A word-for-word copy of the entries is the goal; leave out the pictures.

==== The data ====

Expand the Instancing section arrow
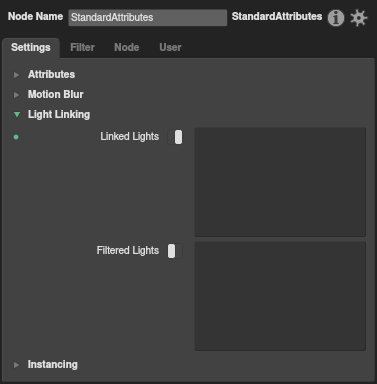[16, 365]
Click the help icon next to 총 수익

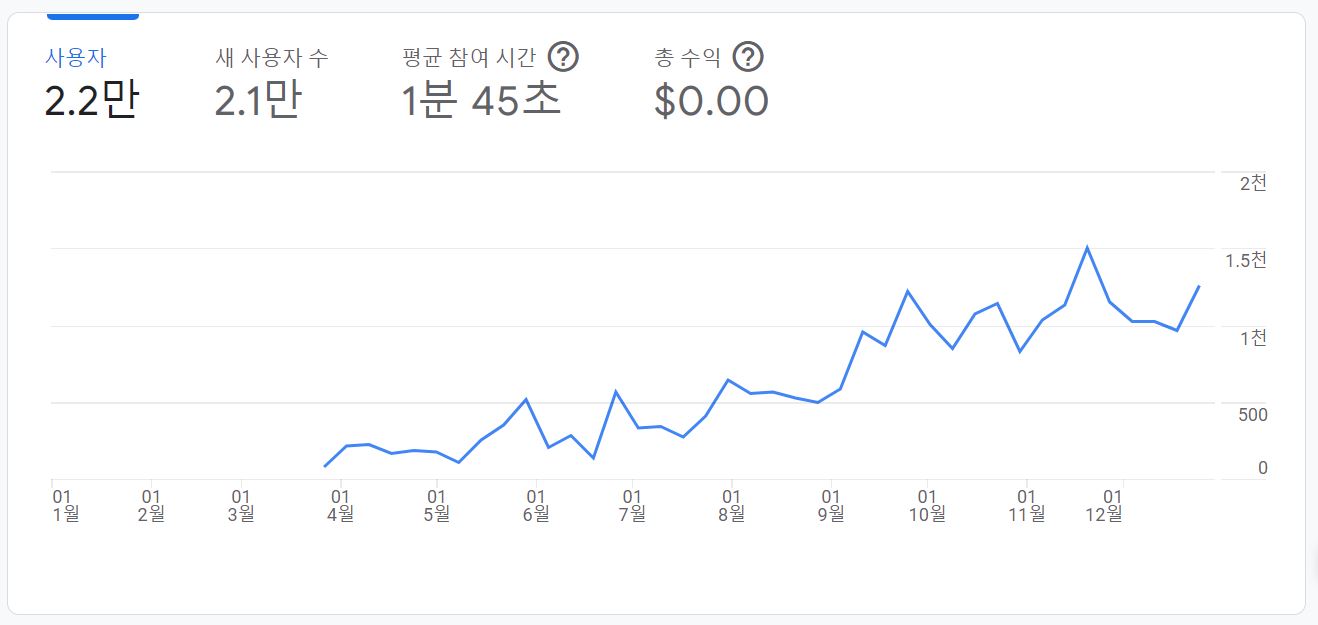[x=748, y=58]
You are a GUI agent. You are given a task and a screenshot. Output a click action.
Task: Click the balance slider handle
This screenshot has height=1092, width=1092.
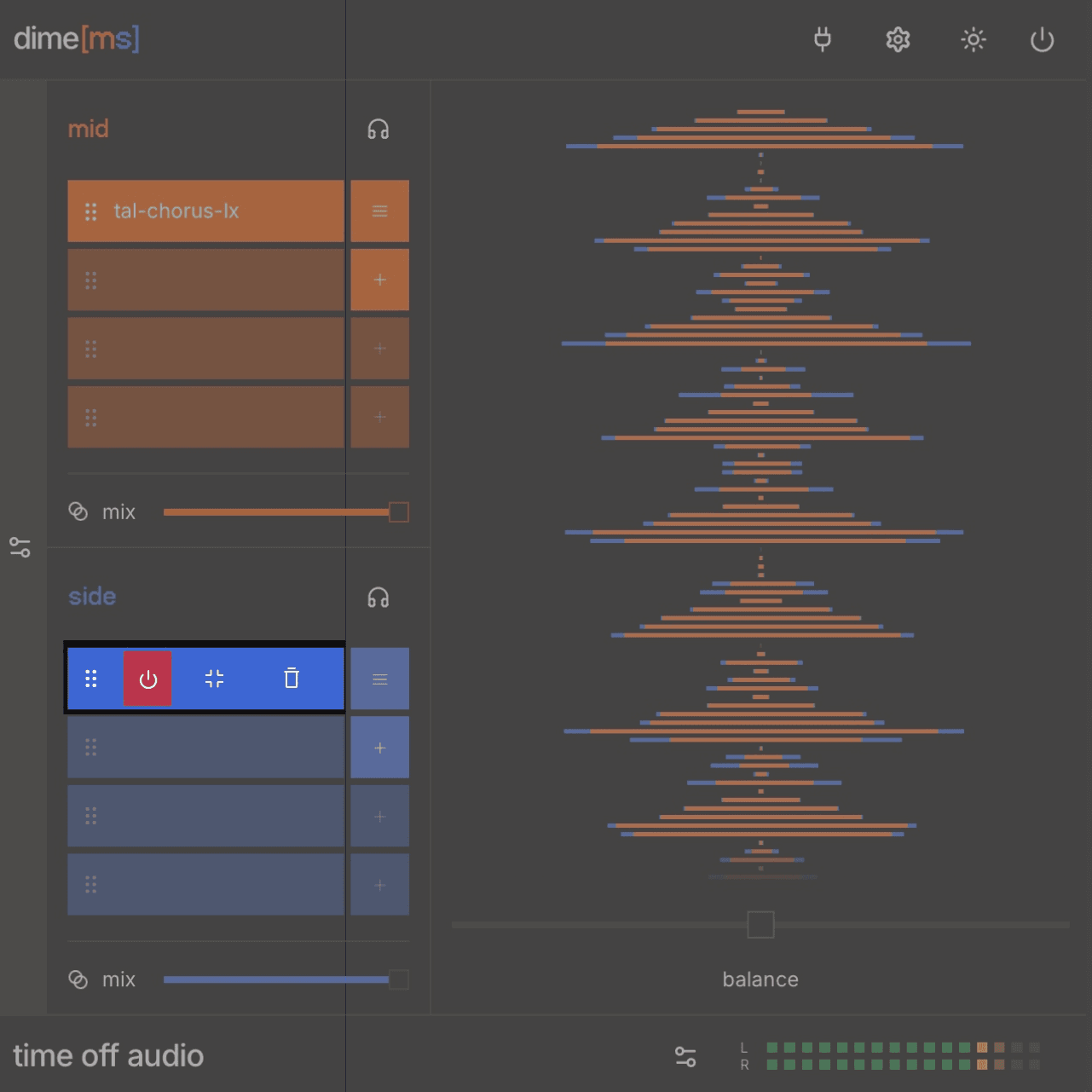click(x=760, y=925)
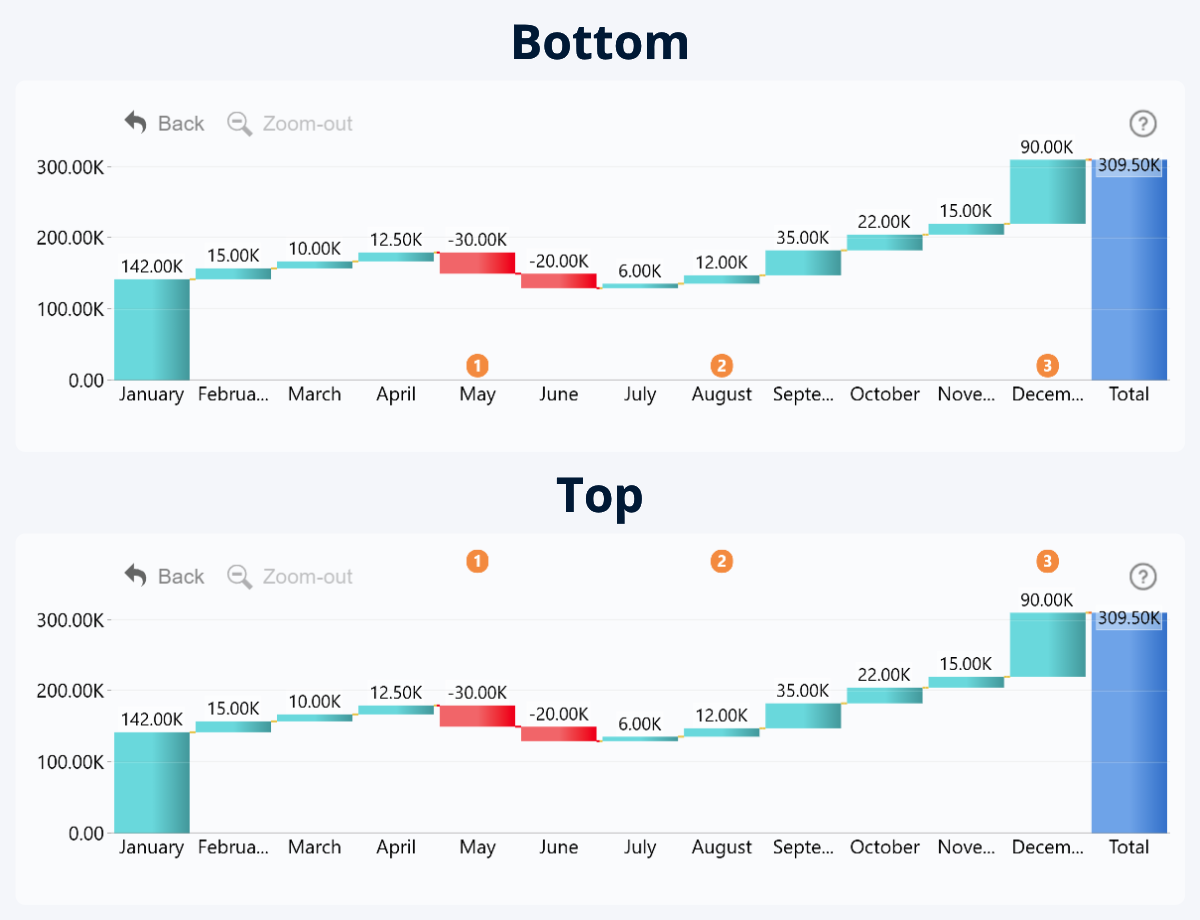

====

#### [The completed task]
Expand the Instancing section arrow
[16, 365]
Click the help icon next to 총 수익

[x=748, y=58]
You are a GUI agent. You are given a task and a screenshot. Output a click action.
Task: Click the balance slider handle
This screenshot has height=1092, width=1092.
click(x=760, y=925)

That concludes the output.